I had no choice but to shake his hand. That, and wonder how I was going to ease into the conversation. I knew there wasn’t much time. Out of the corner of my eye, I saw another group forming. They’d give me a minute or two, tops, before they moved in for their audience with the senator.
“You probably don’t remember me, Senator,” I said. “We’ve met before.”
Douglas Mercy was, after all, a politician. Though I could see the wheels turning, he never missed a beat. “Of course,” he said, but I knew that, try as he might, there was no way he could place me.
I sensed a movement behind me, and Eve stepped up to my side.

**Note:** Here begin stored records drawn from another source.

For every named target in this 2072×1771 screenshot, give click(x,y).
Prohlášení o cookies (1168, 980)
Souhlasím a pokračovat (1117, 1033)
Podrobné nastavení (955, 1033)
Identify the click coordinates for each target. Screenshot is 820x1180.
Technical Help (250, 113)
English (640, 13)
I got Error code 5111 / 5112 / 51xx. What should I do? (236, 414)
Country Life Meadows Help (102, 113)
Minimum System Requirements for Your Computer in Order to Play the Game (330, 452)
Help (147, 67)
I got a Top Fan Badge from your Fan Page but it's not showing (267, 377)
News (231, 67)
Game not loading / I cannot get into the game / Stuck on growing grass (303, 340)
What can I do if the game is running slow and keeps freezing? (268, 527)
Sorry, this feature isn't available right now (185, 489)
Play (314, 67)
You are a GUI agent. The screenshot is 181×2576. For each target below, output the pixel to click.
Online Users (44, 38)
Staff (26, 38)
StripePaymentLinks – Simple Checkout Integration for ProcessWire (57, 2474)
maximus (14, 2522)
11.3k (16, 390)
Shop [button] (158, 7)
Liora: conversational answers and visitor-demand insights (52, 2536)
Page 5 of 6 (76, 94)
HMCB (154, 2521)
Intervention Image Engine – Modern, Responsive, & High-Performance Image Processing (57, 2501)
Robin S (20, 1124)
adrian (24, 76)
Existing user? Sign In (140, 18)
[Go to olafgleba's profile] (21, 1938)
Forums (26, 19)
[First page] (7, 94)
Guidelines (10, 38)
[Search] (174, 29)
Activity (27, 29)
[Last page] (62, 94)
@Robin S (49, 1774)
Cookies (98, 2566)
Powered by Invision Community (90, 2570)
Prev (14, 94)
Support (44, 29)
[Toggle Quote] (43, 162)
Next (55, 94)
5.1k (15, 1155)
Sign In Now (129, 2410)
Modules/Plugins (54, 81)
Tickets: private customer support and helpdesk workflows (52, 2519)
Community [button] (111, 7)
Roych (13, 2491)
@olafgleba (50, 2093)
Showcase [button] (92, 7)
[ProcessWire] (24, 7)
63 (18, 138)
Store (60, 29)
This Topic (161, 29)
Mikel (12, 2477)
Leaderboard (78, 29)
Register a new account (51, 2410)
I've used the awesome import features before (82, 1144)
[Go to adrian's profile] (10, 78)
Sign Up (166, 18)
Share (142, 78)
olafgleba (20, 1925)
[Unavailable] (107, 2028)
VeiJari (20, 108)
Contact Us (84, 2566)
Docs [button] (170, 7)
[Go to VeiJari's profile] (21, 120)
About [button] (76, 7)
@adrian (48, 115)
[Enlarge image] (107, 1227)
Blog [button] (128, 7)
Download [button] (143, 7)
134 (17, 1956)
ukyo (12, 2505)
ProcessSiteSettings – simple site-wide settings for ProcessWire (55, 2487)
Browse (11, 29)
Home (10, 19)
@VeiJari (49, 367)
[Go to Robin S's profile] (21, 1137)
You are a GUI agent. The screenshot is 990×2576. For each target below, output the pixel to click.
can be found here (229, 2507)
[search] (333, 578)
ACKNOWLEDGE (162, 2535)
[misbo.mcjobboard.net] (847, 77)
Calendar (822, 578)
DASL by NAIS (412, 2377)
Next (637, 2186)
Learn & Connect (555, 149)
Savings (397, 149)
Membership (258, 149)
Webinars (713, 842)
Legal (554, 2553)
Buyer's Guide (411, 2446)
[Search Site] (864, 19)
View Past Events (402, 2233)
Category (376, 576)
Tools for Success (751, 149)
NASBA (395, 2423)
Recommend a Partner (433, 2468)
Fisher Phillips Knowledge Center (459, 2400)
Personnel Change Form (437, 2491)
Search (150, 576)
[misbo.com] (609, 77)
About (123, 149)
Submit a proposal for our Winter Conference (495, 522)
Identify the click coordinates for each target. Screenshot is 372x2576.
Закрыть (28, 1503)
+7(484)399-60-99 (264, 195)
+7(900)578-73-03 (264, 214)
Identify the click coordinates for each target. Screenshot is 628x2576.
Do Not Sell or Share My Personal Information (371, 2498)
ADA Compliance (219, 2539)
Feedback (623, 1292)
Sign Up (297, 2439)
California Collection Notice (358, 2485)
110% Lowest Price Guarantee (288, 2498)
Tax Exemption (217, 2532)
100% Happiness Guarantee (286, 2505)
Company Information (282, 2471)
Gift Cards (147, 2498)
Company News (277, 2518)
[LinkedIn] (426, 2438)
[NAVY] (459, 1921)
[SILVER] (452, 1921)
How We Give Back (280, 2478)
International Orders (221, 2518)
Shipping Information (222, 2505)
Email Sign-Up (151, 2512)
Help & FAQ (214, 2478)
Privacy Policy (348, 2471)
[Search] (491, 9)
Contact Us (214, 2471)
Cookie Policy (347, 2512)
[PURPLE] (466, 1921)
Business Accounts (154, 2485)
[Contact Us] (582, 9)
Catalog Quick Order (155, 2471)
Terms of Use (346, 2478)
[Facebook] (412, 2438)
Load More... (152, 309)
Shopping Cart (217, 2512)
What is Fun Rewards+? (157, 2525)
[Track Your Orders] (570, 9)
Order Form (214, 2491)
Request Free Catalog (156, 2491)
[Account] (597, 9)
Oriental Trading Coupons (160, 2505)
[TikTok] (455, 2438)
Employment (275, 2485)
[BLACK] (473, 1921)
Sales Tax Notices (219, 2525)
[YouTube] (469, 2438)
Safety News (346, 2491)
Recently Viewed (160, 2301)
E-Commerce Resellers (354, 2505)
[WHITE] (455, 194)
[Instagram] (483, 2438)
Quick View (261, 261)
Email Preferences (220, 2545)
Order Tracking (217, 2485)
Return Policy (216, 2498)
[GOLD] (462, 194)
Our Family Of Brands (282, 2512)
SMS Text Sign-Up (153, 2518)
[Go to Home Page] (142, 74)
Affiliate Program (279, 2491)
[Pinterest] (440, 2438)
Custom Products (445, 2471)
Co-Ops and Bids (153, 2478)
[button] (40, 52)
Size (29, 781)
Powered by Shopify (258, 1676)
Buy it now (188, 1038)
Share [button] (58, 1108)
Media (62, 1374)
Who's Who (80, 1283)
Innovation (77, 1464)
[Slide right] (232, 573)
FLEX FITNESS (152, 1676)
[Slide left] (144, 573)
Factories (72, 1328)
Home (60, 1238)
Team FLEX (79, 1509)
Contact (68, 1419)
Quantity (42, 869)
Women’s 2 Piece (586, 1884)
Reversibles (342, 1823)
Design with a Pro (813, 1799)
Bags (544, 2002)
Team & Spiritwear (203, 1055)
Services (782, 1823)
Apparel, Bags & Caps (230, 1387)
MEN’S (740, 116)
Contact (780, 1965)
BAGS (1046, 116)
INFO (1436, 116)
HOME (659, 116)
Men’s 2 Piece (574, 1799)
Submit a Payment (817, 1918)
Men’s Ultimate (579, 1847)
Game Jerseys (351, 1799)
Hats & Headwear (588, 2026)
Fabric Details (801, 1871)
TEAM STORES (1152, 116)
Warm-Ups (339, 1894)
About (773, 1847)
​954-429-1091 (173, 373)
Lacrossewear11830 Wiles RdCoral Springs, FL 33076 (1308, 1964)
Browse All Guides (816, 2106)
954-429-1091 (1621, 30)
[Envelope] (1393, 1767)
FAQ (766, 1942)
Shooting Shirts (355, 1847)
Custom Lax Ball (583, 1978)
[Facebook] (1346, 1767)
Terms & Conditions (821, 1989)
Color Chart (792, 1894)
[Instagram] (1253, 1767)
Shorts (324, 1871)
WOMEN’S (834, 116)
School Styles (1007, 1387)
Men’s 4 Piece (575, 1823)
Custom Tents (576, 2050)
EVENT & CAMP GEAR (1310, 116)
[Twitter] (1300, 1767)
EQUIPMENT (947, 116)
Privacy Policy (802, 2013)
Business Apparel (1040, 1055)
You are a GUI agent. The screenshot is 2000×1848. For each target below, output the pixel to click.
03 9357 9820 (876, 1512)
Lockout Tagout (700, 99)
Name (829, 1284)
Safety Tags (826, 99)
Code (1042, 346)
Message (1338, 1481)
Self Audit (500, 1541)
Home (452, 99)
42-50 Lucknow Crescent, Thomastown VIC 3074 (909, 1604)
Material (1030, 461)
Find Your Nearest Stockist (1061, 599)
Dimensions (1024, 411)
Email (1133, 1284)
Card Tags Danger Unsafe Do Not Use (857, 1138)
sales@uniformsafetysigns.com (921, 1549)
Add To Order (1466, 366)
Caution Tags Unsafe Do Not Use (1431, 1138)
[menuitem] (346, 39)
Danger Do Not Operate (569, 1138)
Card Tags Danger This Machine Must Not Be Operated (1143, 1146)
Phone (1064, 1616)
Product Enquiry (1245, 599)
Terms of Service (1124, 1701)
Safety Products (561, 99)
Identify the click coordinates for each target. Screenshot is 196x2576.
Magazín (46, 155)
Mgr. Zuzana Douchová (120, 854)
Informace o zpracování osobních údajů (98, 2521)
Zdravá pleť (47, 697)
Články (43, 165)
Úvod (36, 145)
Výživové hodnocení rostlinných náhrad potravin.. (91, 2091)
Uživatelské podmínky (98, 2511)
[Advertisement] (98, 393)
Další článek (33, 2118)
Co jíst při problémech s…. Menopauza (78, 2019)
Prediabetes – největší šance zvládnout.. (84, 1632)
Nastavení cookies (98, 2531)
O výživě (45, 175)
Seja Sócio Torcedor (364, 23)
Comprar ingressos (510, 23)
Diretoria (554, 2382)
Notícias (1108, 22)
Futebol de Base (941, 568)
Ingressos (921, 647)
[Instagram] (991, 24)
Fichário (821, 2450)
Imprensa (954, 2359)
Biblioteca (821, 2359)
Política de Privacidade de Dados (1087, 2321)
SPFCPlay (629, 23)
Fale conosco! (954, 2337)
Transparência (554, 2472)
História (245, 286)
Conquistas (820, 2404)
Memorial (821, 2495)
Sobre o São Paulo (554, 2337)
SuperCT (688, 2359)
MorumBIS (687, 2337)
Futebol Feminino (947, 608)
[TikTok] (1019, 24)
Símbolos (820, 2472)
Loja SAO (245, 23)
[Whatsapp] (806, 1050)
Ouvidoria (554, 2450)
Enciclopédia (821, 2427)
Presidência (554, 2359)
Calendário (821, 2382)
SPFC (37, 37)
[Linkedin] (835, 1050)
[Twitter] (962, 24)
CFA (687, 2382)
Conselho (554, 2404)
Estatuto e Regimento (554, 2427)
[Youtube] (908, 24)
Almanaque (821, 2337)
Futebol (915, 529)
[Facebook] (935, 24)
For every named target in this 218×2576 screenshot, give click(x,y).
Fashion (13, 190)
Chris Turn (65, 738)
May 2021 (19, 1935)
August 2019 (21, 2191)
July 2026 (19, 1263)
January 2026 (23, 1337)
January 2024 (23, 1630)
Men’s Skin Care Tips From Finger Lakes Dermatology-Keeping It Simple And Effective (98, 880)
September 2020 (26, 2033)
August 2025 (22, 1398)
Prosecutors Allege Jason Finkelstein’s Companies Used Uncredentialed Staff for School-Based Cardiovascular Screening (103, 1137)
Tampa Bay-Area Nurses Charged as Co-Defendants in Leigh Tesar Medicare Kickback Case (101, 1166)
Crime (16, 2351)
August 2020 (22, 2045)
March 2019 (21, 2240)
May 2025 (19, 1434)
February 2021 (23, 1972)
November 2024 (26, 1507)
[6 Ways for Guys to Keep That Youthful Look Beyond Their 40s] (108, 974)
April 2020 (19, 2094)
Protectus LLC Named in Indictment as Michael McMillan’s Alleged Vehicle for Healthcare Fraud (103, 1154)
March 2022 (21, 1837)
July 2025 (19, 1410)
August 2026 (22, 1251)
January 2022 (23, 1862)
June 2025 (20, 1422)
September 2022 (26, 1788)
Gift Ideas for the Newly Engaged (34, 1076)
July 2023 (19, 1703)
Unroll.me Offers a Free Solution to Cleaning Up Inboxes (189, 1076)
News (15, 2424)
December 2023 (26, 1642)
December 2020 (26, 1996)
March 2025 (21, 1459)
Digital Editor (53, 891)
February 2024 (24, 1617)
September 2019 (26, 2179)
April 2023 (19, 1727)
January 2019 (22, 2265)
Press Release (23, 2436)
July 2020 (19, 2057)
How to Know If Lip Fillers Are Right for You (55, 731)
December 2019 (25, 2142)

“Of course!” The senator beamed a smile in Eve’s direction. He extended his hand. “Miss DeCateur. From the luncheon in Sarah’s honor. It’s lovely to see you again. And you, too,” he said, almost as an afterthought, shifting his gaze back to me. “I’m surprised to see you here.”
“Well you surely shouldn’t be.” Eve’s smile was bright enough for the campaign trail. “We know a good cause when we see one.”
The senator was still holding on to Eve’s hand. “And I know beauty when I see it,” he said.
“And there is something we need to tell you.” I jumped in, because behind me, I could already hear the anxious shuffle of feet as the next group waited to take our place. I couldn’t take the chance of leaving things up to Eve. I had the floor, and I wasn’t going to get another chance.